Inevitably, I suppose, as always seems to be the case, one has to deal with any number of clever, not very talented, operators who are prepared to game the system and feather their own nests at the expense of those more worthy. We certainly have that type in the U.S., insinuating their way onto committees and panels, trading favors. Their names resurface time and again. It’s not merely unseemly. They do real damage.
The arts, like sport, are not fair. It’s not fair, for instance, that the Irish produce so many gifted writers. On the other hand, they tend not to be able to jump very high or compose memorable symphonic music.
In my personal view, a first-rate artist doesn’t need any handicap or special dispensation, really. He or she just needs to be watered now and then, encouraged – or at least not discouraged – and have the work left out in the open air to flourish. We can all do a better job – by which I mean be more vigilant, less timid and predictable – at spotting and rewarding original and serious talent.

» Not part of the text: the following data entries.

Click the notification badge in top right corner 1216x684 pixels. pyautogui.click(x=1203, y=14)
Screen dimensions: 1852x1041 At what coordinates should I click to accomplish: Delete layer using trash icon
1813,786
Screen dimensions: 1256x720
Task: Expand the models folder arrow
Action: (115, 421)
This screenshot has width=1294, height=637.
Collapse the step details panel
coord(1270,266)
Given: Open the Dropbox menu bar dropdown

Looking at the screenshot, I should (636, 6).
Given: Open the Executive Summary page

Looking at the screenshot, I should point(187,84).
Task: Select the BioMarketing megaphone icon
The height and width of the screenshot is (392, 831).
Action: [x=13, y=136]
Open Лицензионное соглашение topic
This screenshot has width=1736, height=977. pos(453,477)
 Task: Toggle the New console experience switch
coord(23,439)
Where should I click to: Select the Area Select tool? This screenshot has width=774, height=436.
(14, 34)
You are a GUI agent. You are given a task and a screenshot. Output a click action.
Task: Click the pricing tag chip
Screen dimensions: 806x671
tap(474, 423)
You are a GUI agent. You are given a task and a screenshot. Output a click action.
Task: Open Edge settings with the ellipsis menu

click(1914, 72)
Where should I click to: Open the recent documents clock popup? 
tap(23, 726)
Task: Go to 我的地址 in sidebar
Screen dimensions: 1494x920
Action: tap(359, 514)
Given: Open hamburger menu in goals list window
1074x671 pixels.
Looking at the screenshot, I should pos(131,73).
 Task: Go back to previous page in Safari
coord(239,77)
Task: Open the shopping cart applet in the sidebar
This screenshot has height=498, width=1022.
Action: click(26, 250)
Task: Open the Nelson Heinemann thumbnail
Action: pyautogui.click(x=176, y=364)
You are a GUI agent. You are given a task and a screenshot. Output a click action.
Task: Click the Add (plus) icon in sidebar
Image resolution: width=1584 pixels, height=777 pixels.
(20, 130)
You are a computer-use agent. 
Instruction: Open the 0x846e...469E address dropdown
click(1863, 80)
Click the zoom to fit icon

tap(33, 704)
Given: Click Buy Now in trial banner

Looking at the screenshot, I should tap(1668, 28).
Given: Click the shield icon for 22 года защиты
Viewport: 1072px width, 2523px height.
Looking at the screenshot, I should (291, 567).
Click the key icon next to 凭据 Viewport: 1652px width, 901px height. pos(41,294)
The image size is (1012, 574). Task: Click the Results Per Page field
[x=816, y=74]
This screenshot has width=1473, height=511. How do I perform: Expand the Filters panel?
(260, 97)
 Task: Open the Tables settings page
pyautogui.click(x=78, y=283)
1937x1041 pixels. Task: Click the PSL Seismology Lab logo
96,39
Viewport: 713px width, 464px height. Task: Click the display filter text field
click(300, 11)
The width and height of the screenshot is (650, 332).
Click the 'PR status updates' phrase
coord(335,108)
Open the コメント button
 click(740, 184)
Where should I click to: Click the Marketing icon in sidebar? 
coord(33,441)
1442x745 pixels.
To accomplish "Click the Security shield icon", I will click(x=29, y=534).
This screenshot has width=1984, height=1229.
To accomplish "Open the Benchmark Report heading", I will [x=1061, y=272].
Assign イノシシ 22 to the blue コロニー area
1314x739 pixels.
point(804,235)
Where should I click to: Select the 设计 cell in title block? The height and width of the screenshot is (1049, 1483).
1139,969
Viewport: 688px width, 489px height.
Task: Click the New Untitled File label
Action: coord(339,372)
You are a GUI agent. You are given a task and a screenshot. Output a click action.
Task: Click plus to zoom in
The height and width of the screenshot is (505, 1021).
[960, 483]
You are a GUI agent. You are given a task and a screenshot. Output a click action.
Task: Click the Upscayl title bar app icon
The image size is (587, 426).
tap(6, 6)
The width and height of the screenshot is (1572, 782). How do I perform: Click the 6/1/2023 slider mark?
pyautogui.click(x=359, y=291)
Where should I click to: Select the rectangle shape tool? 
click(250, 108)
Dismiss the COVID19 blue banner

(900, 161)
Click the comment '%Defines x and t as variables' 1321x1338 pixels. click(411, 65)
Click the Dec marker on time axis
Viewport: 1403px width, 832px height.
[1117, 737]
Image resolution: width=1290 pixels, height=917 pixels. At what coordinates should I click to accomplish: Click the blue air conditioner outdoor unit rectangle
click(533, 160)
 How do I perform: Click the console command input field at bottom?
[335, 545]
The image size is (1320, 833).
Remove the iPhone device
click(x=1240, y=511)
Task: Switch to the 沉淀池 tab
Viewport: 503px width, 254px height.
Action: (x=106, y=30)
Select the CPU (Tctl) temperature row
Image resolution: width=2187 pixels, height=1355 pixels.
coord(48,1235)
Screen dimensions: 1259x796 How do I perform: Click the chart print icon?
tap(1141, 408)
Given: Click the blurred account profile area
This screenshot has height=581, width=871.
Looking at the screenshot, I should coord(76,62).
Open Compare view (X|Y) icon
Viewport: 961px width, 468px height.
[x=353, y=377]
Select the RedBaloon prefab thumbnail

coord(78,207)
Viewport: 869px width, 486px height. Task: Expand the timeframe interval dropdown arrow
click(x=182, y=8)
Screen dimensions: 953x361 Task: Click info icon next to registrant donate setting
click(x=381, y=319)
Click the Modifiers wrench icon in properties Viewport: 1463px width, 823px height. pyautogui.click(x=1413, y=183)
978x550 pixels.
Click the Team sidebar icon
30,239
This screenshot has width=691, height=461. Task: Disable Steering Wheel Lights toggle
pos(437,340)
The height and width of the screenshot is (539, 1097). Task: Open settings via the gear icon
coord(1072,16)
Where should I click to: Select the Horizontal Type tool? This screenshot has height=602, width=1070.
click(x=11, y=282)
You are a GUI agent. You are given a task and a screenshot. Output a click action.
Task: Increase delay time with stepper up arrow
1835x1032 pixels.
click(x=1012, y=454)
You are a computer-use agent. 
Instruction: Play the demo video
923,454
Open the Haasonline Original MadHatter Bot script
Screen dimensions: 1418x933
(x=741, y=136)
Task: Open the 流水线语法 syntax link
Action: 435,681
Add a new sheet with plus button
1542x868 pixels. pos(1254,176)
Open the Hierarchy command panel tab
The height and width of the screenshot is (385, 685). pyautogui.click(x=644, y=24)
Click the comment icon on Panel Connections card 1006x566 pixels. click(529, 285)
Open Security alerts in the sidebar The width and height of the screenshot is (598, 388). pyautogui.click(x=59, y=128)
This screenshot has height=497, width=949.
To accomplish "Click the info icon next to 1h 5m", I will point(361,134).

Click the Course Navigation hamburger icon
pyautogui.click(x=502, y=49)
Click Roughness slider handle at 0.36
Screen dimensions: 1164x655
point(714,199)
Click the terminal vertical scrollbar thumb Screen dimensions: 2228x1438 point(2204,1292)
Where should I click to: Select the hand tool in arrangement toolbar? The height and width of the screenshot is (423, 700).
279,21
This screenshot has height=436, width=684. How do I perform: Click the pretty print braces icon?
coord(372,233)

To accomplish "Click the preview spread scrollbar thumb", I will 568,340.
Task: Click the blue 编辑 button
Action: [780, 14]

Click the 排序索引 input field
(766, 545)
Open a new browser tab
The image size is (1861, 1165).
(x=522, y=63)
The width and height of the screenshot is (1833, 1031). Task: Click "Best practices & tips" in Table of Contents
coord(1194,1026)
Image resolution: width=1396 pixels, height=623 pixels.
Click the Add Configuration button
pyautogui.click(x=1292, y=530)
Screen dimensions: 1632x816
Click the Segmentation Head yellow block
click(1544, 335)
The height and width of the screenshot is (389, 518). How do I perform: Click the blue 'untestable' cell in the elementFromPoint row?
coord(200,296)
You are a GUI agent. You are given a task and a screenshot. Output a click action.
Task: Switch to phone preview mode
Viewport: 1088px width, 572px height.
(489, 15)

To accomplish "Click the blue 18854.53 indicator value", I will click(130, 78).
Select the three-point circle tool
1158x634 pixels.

Canada is a far more confident country now, culturally, than it was 40 years ago, and I really can’t think of any single entity or organization that helped internationalize the literary end of the culture than the Griffin Trust. It has not only forced – or at least teased – windows open and let the fresh air blow both in and out, it has served to showcase Canadian letters while at the same time highlighting Toronto’s centrality in the larger literary world. It hath been otherwise … This room is filled with excellence tonight, domestic and international. So I raise a toast to you all, most especially the poets singled out for their achievement this evening. Whether it’s a Pinot from the Niagara Peninsula or something imported, of one thing I’m certain: having been to a couple of these Griffin ceremonies before, like everything else, it’ll be first-rate.